Kiedy się poznajecie


[T/I] -twoje imię

pochylona kursywa i ,,~'' to jego myśli


JIMIN

Byłaś z przyjaciółką na spacerze. Zagadałyście się i nie zauważyłaś, że na kogoś wpadłaś, upadając na tyłek. Podniosłaś wzrok i zobaczyłaś przystojnego i wysportowanego Blondyna.

-Przepraszam nie zauważyłem cię.

-N-nie to ja przepraszam.

Pomógł ci wstać. Przeprosiłaś jeszcze raz i pożegnałaś się z nim, ten niezauważalnie wcisnął ci do tylnej kieszeni karteczkę z numerem. Pożegnałaś się z przyjaciółką i weszłaś do mieszkania. Chciałaś się przebrać, gdy zdjęłaś spodnie wyleciała z nich karteczka. Podniosłaś ją i uśmiechnęłaś się sama do siebie.

,,Park Jimin nr. xxx xxx xxx zadzwoń :*''


YOONGI

Od małego kochałaś grać na pianinie, dlatego zapisałaś się do szkoły muzycznej. Skończyłaś zajęcia i udałaś się do sali, gdzie ćwiczyłaś. Zbliżając się usłyszałaś dźwięk pianina, zdziwiłaś się bo nikt o tej porze nie przychodził grać oprócz ciebie. Weszłaś do sali i zobaczyłaś przystojnego chłopaka o kruczoczarnych włosach. Zbliżyłaś się po cichu do pianina i patrzyłaś się jak grał. Po chwili przestał i spojrzał na ciebie.

-Co cie tu sprowadza? Nie widać że gram?

-Przepraszam, ale myślałam że sala jest pusta, poza tym zawsze przychodzę tu po zajęciach. Przyjdę kiedy indziej.

-N-nie czekaj! przepraszam. - złapał cie za nadgarstek. - Chcesz możemy razem poćwiczyć. 

Zarumieniłaś się i usiadłaś obok niego kładąc ręce na klawiszach. Tak spędziłaś z nim kilka wspaniałych godzin, na koniec wymieniliście się numerami, a chłopak obiecał że zadzwoni. Zadowolona udałaś się do domu.


JUNGKOOK

Wybrałaś się na siłownię. Zabierając torbę wyszłaś z domu. Gdy dotarłaś na miejsce, wyjęłaś z torby ręcznik i wodę i udałaś się na bierznie. Założyłaś słuchawki i zaczęłaś biegać. Z daleka przyglądał się tobie chłopak mniej więcej w twoim wieku lub kilka lat starszy. Poczułaś na sobie czyiś wzrok dlatego popatrzyłaś w lustro i spotkałaś się ze wzrokiem chłopaka. Zeszłaś z bierzni i podeszłaś do niego.

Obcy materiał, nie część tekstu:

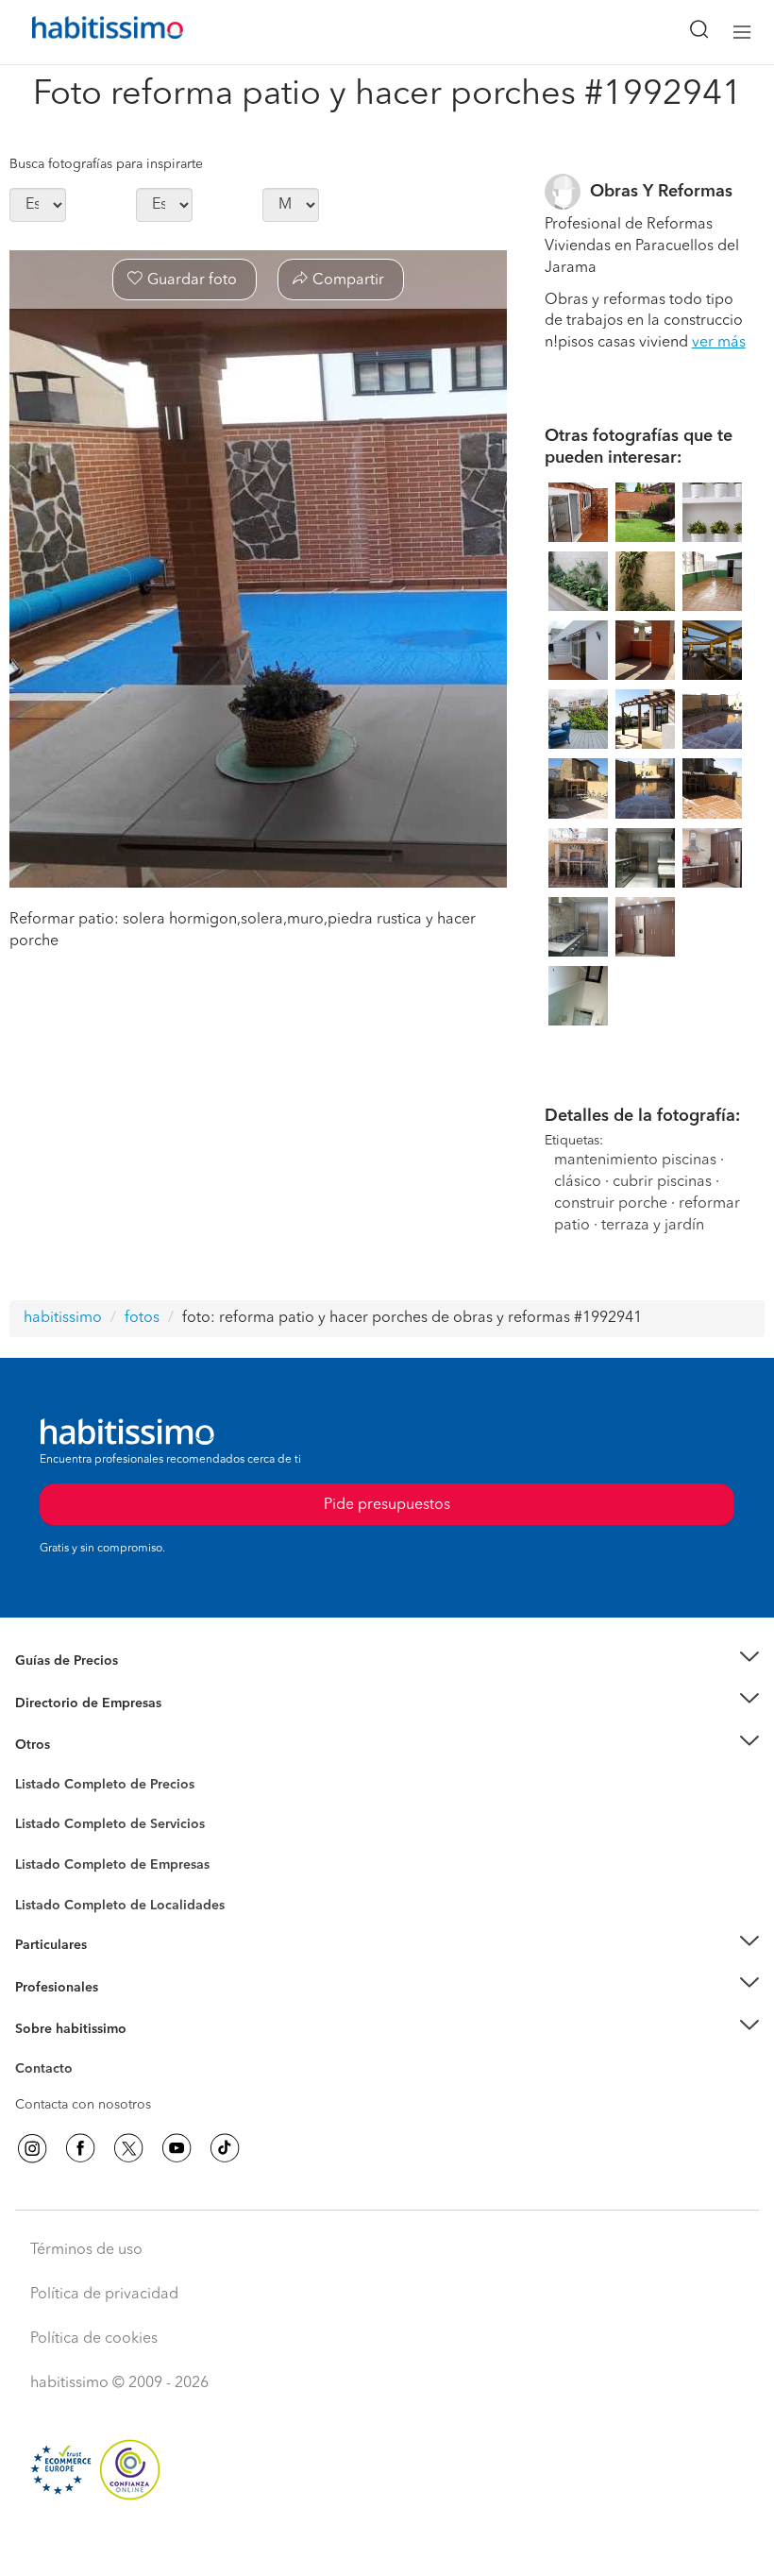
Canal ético (49, 2071)
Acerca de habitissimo (82, 2052)
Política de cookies (94, 2339)
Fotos (31, 1806)
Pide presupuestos (387, 2543)
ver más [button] (719, 342)
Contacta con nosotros (83, 2104)
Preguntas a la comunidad (93, 1787)
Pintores (39, 1839)
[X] (128, 2148)
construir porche (610, 1204)
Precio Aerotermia (70, 1702)
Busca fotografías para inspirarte (106, 164)
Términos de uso (86, 2250)
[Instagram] (32, 2148)
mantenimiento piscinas (635, 1160)
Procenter (44, 1825)
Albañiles (43, 1877)
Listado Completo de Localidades (120, 1905)
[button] (387, 1661)
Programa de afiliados (81, 2090)
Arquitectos (50, 1896)
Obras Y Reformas (661, 191)
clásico (577, 1182)
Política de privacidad (104, 2294)
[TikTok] (225, 2148)
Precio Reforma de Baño (88, 1683)
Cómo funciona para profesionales (120, 2010)
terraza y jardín (652, 1225)
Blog (29, 1768)
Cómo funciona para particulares (113, 1967)
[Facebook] (80, 2148)
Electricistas (50, 1858)
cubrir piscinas (662, 1182)
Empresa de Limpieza (79, 1745)
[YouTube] (177, 2148)
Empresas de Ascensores (90, 1726)
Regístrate (45, 1986)
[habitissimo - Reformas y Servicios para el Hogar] (85, 32)
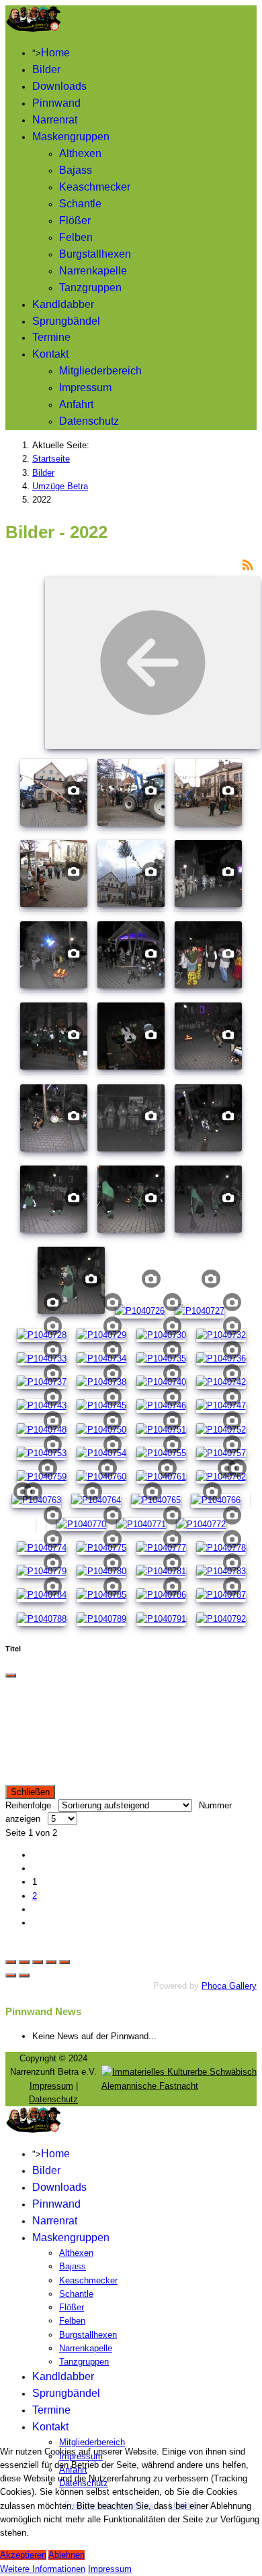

-Przepraszam, mam coś na twarzy?

-Nie skądże.. -uśmiechnął się do ciebie. - Jestem Jungkook a ty?

- [T/I]

-Miło mi, dałabyś się zaprosić na kawę?

Przytaknęłaś głową i wpisałaś mu numer w jego telefon.

-Zadzwonię! 

Chłopak uśmiechnął się do siebie i obserwował jak odchodzisz. 

~wow. 



RM

Chodziłaś po galerii szukając cuchów na imprezę swojego kuzyna kończącego 18 lat. Musiałaś wyglądać perfekcyjnie. Weszłaś do sklepu przeglądając sukienki, gdy jedna wyjątkowo przykuła twoją uwagę. Wybrałaś odpowiedni rozmiar i udałaś się do przymierzalni. Spodobała ci się dlatego bez większych myśli wzięłaś ją i udałaś się do kasy. Wychodząc ze sklepu wpadł na ciebie chłopak, wywróciłaś się i sukienka wraz z torbą wpadła do kałuży. (padał deszcz na dworze). Spojrzałaś wkurzona na chłopaka.

-Jezus przepraszam! odkupię ci ją! 

-Aish... spokojnie nie panikuj..to tylko sukienka. -odpowiedziałaś z poirytowaniem.

-Nie ma ale. Jestem Namjoon zapraszam do sklepu, kupimy sukienkę i na przeprosiny zabiorę cię na kawę co ty na to? -uśmiechął się do ciebie.

-Okej niech będzie. -chłopak pociągnął cię za rękę i odkupił ci sukienkę, następnie poszliście do kawiarni.

-Dalej nie wiem jak taka ślicznotka jak ty ma na imię?- zarumieniłaś się na słowa chłopaka i odpowiedziałaś. -[T/I].

-Śliczne imię. -gadaliście chyba z kilka godzin, ponieważ mieliście bardzo dużo wspólnych tematów. Zrobiło się ciemno, musiałaś już wracać, chłopak uparł się że cię odprowadzi. Pod twoim mieszkaniem wymieniliście się numerami. Chłopak szczęśliwy odszedł tylko w jemu znanym kierunku. 

~Aniołek jeszcze się zobaczymy.


JIN

Pomagałaś swojej mamie w restauracji, którą prowadziła. Byłaś kelnerką. Do środka weszło siedmiu chłopaków na oko w twoim lub troszkę starszym wieku. Wzięłaś oddech i uśmiechnięta podeszłaś do nich.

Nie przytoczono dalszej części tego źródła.